Il collegio Pio IX era situato in un grande edificio tra la via San Giovanni in Laterano e la parallela via Labicana, recintato da mura alte, che sembravano proteggere un mondo a parte, e da dove spuntavano il campanile della chiesa interna e i rami dei pini del giardino.
Era a due passi dal Colosseo e da piazza San Giovanni. Ci si poteva andare a piedi.
Quando Patrizia io e mamma varcammo la soglia del grande portone, ci venne incontro la suora “portinaia” che ci fece accomodare nel “parlatorio”, dove ci raggiunse la madre superiora. Dopo le presentazioni e i primi approcci con la suora, la suora ci portò a visitare il collegio.
Al pian terreno c’era un enorme salone che veniva aperto per le grandi occasioni. Aveva un pavimento di marmo così lucido che sembrava uno specchio e con un arredamento piuttosto austero, di stile antico.
Attraversammo il cortile ed entrammo in una sala adibita al cinema e al teatro con il palco chiuso da lunghe tende di velluto rosso. La madre superiora ci spiegò che la domenica si proiettavano dei film e che le ragazze, che studiavano anche recitazione, si esibivano alla fine dei trimestri.
Lo trovavo fantastico.
Passammo poi al “refettorio” dove erano disposti due lunghi tavoli con quaranta sedie, in fondo c’era la cucina. Poi, uscimmo nel giardino pieno di alberi di limone e di aranci, di Pini e di fiori, divisi da un vialone. Da una parte c’era pure un pollaio recintato. Noi ci meravigliammo tutte e tre, perché non ci si aspetta un giardino del genere nel centro della città. La suora poi ci condusse alla chiesetta, che aveva anche un’uscita che dava sulla strada. Poi salimmo due rampe di scale, anch’esse con scalini di marmo, e arrivammo al pianerottolo del primo piano, dove da un lato c'era l'accesso al “dormitorio”. Quaranta letti con relativi comodini ed armadietti. I bagni stavano in fondo, accanto la stanza dell’infermeria che ospitava le ragazze quando erano malate.
Notai che tutte le grandi finestre del palazzo erano talmente in alto che non ci si poteva affacciare, senza salire su una sedia.
Dall’altro lato del pianerottolo, si arrivava allo studio con quaranta banchi e una cattedra rialzata da un piano di legno. Era il posto della suora che sorvegliava sulle ragazze, mentre studiavano. Accanto allo studio c’erano i bagni, erano tre.
Quasi mi perdevo in mezzo a tale vastità e presi la cosa in modo positivo, perché ero curiosa., quando mamma ci salutò con la promessa che sarebbe ritornata l’indomani.
Patrizia ed io salimmo al piano superiore accompagnate dalla suora. Ci assegnò i posti letto, uno accanto all’altro, e dopo aver sistemato gli indumenti negli armadi indossammo il grembiule nero con il colletto bianco, “l’investitura del collegio”, pensai. Avevamo anche una divisa per le occasioni speciali che consisteva in un vestito a pieghe larghe lungo fin sotto le ginocchia di colore blu e un cappotto, che a me parveva simile a quello che portano i militare, solo che il nostro era sempre di colore blu.

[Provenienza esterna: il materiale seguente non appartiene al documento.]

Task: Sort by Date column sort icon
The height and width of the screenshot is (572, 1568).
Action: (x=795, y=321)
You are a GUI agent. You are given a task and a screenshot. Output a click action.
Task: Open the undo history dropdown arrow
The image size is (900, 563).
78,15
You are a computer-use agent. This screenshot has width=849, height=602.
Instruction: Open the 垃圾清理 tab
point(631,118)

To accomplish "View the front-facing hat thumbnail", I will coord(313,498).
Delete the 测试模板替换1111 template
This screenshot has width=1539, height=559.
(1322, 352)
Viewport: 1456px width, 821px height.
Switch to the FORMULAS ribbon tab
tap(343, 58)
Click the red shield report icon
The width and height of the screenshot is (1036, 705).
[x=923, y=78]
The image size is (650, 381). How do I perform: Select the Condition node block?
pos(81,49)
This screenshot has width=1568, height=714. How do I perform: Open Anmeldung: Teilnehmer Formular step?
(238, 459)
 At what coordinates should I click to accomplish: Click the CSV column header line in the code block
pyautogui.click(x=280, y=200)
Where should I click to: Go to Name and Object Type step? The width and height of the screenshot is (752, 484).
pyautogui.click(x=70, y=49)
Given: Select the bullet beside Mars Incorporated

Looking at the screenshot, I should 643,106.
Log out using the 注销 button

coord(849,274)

Avevo capito che i colori dominanti in questo ambiente era il nero e il blu, a parte il meraviglioso drappo di velluto rosso della sala del cinema e del teatro.
E mentre Patrizia ed io stavamo lì ancora un po’ confuse, il silenzio del luogo fu interrotto dallo schiamazzo delle ragazze che uscivano dalle classi.
Le classe delle elementari e delle medie erano situate al pianterreno, mentre la scuola magistrale era esterna. Un pulman privato portava le ragazze più grandi in via Gallia, sempre in compagnia di una suora, dove c’era un’altra sede delle monache.
In questo luogo, che doveva essere una breve permanenza, vissi per otto anni.